• **Vorliegender Text**:

Aufwendige Optimierung oder ungenügender Status quo?
Städte reagieren sensibel auf den Klimawandel und stellen damit die Disziplinen der Architektur und des Städtebaus vor enorme Herausforderungen. Diese erstrecken sich von der Umsetzung neuer Rahmenbedingungen bei Neubauten bis hin zur baulichen Ertüchtigung ganzer Quartiere und Stadtteile.
Ziel all dieser Bestrebungen ist es, ein Mikroklima in unseren Häusern und Städten zu schaffen, das dem Wohlbefinden der darin lebenden Menschen zuträglich ist. Dies zu erreichen, ist aufgrund der Vielzahl an ineinandergreifenden Faktoren selbstredend komplex. Zudem ist stets eine Abwägung zu treffen zwischen einer aufwendigen Optimierung, die den Klimawandel aufgrund der damit verbundenen höheren Emissionen weiter anheizt, und der Akzeptanz des in gewissen Belangen unzureichenden Status quo. Das Bauen – selbst unter Verwendung nachhaltiger Materialien – setzt bei der Erstellung, dem Transport und der Entsorgung von Baustoffen beträchtliche Mengen an CO2 frei. Heute wird deshalb davon ausgegangen, dass die Umweltbelastung durch den Bau eines Gebäudes schwerer wiegt als dessen Betrieb über seine gesamte Lebensdauer.

• **Arbeitsanweisung**: Geben Sie den obigen Text über Klimawandel und Bauen vollständig und wortgetreu wieder.

• **Bereitgestellte Daten**:
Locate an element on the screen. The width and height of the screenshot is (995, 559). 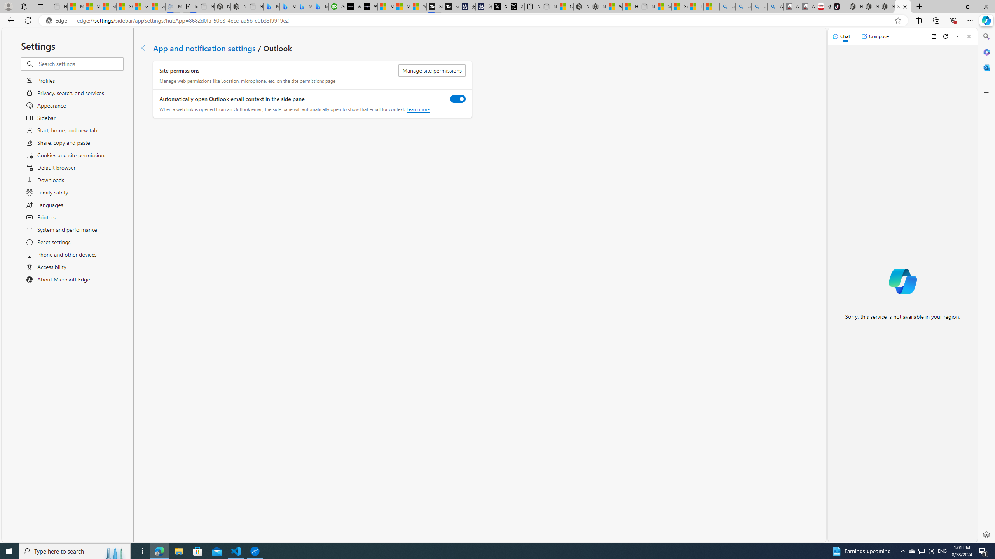
'Edge' is located at coordinates (58, 21).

• **Lösung**:
Aufwendige Optimierung oder ungenügender Status quo?
Städte reagieren sensibel auf den Klimawandel und stellen damit die Disziplinen der Architektur und des Städtebaus vor enorme Herausforderungen. Diese erstrecken sich von der Umsetzung neuer Rahmenbedingungen bei Neubauten bis hin zur baulichen Ertüchtigung ganzer Quartiere und Stadtteile.
Ziel all dieser Bestrebungen ist es, ein Mikroklima in unseren Häusern und Städten zu schaffen, das dem Wohlbefinden der darin lebenden Menschen zuträglich ist. Dies zu erreichen, ist aufgrund der Vielzahl an ineinandergreifenden Faktoren selbstredend komplex. Zudem ist stets eine Abwägung zu treffen zwischen einer aufwendigen Optimierung, die den Klimawandel aufgrund der damit verbundenen höheren Emissionen weiter anheizt, und der Akzeptanz des in gewissen Belangen unzureichenden Status quo. Das Bauen – selbst unter Verwendung nachhaltiger Materialien – setzt bei der Erstellung, dem Transport und der Entsorgung von Baustoffen beträchtliche Mengen an CO2 frei. Heute wird deshalb davon ausgegangen, dass die Umweltbelastung durch den Bau eines Gebäudes schwerer wiegt als dessen Betrieb über seine gesamte Lebensdauer.